La Commissione dell’ambiente del Consiglio nazionale ha deciso di non entrare in materia circa la seconda revisione della legge sulla pianificazione del territorio. Ciò non cambia il fatto che il boom edilizio al di fuori delle zone edificabili deve essere fermato con urgenza. L’Associazione «Per la natura, il paesaggio e il patrimonio costruito » chiede una nuova revisione della legge basata sulla sua Iniziativa paesaggio, lanciata fine marzo.

Sembra che la proposta del Consiglio federale circa la seconda revisione della legge sulla pianificazione del territorio LPT2 non soddisfi nessuno. Nel corso delle due precedenti consultazioni non è stato trovato alcun consenso. Ora la Commissione dell’ambiente del Consiglio nazionale ha deciso di non entrare in materia. La maggioranza della Commissione dubita che il Parlamento possa condurre una discussione costruttiva sulla revisione proposta.

L’Associazione «Per la natura, il paesaggio e il patrimonio costruito» è del parere che la proposta di revisione sia problematica, in particolari i metodi di pianificazione e compensazione: «Comporterebbero un’ineluttabile estensione dell’area urbana con parecchi edifici non agricoli all’esterno delle zone edificabili», spiega Urs Leugger-Eggimann, presidente dell’Associazione e segretario centrale di Pro Natura. «Il paesaggio, la natura e l’agricoltura subirebbero quindi nuove pressioni». Tuttavia, la situazione giuridica attuale non è affatto soddisfacente poiché l’attività edile all’esterno delle zone edificabili è ancora eccessiva. Ricordiamo che oggi in Svizzera la situazione delle infrastrutture fuori zona edificabile è inaccettabile: la proliferazione delle costruzioni è fuori controllo e il già cospicuo numero di edifici (590.000, ossia ca. il 37 % della superficie costruita) è in continuo aumento.

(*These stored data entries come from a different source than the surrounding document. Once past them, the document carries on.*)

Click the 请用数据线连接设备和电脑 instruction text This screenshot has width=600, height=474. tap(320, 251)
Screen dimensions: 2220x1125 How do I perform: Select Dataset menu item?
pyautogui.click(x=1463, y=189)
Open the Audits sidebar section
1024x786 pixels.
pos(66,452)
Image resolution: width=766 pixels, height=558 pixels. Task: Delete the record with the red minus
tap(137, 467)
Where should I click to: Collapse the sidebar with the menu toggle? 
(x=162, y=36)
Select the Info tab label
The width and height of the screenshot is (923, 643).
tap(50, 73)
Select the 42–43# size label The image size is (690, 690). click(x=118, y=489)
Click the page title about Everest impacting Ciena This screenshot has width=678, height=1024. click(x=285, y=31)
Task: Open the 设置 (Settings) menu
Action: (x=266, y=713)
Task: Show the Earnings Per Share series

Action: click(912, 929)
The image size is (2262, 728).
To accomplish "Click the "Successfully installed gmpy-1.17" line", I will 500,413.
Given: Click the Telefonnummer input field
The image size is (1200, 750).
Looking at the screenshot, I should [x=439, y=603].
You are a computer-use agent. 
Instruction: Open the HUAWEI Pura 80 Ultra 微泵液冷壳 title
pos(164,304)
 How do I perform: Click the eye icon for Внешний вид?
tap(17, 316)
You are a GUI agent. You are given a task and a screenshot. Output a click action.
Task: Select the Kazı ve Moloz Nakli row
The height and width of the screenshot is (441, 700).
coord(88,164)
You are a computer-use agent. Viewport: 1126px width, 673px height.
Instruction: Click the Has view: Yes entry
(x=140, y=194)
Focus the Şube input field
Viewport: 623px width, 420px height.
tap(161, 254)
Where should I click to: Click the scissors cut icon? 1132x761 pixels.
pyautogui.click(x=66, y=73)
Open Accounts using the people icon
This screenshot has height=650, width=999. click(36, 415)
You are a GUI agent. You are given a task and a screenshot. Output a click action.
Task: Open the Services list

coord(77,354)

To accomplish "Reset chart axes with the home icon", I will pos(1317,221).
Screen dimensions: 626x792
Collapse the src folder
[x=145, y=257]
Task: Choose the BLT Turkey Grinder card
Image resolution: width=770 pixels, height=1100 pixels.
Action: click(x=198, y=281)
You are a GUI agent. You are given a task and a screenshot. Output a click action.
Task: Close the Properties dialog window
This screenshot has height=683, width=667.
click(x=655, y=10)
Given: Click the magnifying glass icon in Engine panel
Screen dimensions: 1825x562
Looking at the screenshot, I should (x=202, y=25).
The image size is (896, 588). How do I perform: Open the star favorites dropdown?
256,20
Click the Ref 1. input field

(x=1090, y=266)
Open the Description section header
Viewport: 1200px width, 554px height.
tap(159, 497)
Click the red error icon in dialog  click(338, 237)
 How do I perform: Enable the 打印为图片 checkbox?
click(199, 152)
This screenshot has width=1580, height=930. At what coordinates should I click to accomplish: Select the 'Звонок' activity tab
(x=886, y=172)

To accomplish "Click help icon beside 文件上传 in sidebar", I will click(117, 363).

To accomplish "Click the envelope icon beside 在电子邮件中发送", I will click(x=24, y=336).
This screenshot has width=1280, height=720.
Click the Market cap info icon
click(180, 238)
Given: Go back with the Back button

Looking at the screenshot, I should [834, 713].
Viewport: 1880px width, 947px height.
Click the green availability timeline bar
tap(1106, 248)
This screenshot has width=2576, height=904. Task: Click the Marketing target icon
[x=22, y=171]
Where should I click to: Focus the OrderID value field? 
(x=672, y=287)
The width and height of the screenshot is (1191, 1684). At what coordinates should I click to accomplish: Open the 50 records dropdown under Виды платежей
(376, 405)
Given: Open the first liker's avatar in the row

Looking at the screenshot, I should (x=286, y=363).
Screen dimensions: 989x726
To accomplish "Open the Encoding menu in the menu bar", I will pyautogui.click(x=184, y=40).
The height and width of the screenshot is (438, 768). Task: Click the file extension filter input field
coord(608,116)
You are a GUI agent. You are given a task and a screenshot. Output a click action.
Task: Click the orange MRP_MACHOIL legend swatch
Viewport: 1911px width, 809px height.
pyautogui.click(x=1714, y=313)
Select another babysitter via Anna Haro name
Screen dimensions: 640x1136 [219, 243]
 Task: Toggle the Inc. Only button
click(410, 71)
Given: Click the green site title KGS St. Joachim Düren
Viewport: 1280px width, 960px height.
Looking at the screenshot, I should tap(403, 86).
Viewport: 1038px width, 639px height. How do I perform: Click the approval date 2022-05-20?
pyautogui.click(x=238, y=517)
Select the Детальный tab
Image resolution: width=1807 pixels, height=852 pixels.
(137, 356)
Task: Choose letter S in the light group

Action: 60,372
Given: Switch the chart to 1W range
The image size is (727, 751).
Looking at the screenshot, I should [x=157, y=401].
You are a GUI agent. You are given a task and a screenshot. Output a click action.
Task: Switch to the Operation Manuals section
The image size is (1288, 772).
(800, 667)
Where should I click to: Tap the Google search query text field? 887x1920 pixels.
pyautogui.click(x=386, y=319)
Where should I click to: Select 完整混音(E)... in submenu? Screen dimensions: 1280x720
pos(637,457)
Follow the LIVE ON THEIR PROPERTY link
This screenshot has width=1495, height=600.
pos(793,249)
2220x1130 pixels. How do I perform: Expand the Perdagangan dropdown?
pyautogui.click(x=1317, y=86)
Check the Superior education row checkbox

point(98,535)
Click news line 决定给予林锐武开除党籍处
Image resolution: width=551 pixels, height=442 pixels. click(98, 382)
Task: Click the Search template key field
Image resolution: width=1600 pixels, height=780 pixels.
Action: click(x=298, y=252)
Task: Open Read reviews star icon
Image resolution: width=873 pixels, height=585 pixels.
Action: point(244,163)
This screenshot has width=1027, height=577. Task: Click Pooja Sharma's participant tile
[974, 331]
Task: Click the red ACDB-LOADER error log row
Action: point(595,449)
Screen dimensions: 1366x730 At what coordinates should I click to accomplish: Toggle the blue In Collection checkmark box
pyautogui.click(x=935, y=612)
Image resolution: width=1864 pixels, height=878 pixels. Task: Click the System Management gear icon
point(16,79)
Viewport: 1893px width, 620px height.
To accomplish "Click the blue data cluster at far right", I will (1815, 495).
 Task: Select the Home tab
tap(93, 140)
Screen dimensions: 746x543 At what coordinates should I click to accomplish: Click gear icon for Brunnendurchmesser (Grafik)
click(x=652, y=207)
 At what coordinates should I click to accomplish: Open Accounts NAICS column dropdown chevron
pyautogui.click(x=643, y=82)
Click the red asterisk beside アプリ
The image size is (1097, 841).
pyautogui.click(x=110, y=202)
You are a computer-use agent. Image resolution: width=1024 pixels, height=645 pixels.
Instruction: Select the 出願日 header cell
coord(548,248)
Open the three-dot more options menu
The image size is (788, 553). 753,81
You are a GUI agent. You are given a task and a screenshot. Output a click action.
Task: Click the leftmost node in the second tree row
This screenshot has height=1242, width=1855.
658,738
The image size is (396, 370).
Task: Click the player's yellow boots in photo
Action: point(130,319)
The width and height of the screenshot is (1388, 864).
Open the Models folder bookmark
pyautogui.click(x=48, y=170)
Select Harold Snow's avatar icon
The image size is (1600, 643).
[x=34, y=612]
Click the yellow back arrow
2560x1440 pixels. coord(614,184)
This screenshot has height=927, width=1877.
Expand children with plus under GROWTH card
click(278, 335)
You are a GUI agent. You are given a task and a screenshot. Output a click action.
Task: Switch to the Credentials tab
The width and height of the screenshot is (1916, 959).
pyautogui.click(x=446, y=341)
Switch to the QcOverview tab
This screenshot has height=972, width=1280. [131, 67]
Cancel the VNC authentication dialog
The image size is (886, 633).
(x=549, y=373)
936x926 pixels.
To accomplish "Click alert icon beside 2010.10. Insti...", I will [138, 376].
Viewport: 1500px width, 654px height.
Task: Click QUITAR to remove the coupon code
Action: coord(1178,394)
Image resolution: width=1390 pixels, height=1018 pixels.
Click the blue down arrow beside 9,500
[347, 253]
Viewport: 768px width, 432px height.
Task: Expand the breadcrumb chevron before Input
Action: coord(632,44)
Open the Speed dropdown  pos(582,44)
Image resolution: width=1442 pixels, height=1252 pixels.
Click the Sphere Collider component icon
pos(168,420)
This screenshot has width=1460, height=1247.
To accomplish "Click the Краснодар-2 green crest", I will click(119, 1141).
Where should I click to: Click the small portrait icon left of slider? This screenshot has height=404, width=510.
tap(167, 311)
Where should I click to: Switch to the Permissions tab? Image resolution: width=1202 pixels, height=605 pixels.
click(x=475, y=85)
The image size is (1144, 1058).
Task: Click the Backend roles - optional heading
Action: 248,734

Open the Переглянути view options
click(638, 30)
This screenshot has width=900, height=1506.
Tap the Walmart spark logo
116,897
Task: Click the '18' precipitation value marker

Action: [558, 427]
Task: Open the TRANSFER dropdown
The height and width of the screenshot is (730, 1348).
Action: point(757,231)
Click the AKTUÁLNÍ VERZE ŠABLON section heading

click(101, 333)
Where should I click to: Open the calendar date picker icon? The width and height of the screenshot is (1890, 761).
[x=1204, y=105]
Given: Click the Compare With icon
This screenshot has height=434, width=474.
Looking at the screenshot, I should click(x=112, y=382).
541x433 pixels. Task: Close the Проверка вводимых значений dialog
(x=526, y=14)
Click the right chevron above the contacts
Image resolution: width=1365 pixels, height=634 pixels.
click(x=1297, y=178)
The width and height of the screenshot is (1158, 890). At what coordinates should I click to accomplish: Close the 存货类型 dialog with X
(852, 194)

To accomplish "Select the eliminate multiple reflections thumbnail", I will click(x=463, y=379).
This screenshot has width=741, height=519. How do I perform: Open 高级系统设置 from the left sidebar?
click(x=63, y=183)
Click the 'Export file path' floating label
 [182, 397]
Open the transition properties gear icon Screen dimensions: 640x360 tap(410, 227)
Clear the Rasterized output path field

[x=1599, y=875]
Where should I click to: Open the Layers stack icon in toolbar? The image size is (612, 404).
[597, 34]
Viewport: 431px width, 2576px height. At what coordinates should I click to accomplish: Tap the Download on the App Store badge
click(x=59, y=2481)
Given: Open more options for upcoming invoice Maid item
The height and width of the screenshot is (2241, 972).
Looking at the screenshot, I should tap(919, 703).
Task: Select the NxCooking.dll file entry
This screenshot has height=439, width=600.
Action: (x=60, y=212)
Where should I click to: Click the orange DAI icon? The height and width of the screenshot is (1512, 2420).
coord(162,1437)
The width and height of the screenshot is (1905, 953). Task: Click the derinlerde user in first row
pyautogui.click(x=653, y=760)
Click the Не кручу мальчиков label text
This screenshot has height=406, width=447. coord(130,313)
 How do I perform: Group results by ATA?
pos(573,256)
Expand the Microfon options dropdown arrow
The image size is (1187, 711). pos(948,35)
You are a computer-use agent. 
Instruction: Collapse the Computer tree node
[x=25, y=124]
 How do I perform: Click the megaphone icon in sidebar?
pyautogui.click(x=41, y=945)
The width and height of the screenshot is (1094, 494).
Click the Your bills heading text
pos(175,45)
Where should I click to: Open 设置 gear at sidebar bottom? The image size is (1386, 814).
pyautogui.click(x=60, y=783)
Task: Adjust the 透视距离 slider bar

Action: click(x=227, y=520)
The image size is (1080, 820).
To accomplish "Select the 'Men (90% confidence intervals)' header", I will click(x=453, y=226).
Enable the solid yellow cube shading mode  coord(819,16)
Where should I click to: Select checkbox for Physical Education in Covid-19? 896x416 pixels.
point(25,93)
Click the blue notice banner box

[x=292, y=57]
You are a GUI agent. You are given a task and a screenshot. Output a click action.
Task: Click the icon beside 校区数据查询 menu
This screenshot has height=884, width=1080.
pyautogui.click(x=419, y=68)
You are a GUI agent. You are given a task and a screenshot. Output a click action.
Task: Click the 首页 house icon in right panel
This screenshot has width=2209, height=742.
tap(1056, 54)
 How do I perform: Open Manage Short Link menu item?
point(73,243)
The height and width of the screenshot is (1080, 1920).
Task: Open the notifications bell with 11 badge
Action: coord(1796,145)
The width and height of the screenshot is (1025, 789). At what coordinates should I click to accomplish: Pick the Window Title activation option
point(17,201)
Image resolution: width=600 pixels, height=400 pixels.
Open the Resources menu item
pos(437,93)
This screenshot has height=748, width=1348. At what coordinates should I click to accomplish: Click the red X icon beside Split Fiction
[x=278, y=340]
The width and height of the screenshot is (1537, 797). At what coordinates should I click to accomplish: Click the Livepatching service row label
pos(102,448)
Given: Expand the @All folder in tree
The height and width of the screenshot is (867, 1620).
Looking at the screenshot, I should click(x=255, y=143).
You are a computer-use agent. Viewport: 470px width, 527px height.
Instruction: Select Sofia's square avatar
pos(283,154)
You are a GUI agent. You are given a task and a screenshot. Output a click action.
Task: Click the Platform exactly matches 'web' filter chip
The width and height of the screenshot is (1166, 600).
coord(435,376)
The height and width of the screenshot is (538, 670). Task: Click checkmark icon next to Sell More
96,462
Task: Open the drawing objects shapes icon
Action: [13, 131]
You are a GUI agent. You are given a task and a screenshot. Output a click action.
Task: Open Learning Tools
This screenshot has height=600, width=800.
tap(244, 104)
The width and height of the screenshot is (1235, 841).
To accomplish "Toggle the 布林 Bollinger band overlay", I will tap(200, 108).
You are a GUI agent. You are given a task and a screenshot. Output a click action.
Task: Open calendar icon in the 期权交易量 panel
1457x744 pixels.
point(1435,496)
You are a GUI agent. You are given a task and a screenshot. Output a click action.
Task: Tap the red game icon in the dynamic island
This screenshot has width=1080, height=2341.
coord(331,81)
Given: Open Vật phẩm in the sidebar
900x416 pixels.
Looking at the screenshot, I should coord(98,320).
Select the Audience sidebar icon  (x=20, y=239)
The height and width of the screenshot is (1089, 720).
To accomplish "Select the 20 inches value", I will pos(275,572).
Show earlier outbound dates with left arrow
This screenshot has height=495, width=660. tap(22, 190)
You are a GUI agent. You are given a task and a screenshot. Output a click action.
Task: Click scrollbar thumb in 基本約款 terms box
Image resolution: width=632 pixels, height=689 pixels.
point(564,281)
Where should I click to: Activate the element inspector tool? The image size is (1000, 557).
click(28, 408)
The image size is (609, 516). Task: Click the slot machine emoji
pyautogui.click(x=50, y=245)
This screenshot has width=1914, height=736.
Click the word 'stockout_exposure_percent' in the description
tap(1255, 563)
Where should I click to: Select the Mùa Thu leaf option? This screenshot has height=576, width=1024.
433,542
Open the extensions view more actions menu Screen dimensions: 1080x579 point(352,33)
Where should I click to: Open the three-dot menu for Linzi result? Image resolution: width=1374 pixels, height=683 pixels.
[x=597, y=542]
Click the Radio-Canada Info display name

L’Associazione «Per la natura, il paesaggio e il patrimonio costruito» auspica una seconda tappa di revisione della LPT che porti risposte chiare e garantisca una netta separazione tra le zone edificabili e quelle non edificabili. L’Iniziativa paesaggio, lanciata dall’associazione, propone soluzioni adeguate. Esige l’iscrizione nella Costituzione svizzera del principio fondamentale della separazione tra zone edificabili e zone non edificabili. In questo modo la quantità di edifici e la superficie che occupano fuori zona edificabile non dovranno più aumentare; le nuove costruzioni saranno possibili solo qualora siano necessarie all’agricoltura o vincolati all’ubicazione; i cambiamenti di destinazione devono chiaramente essere limitati.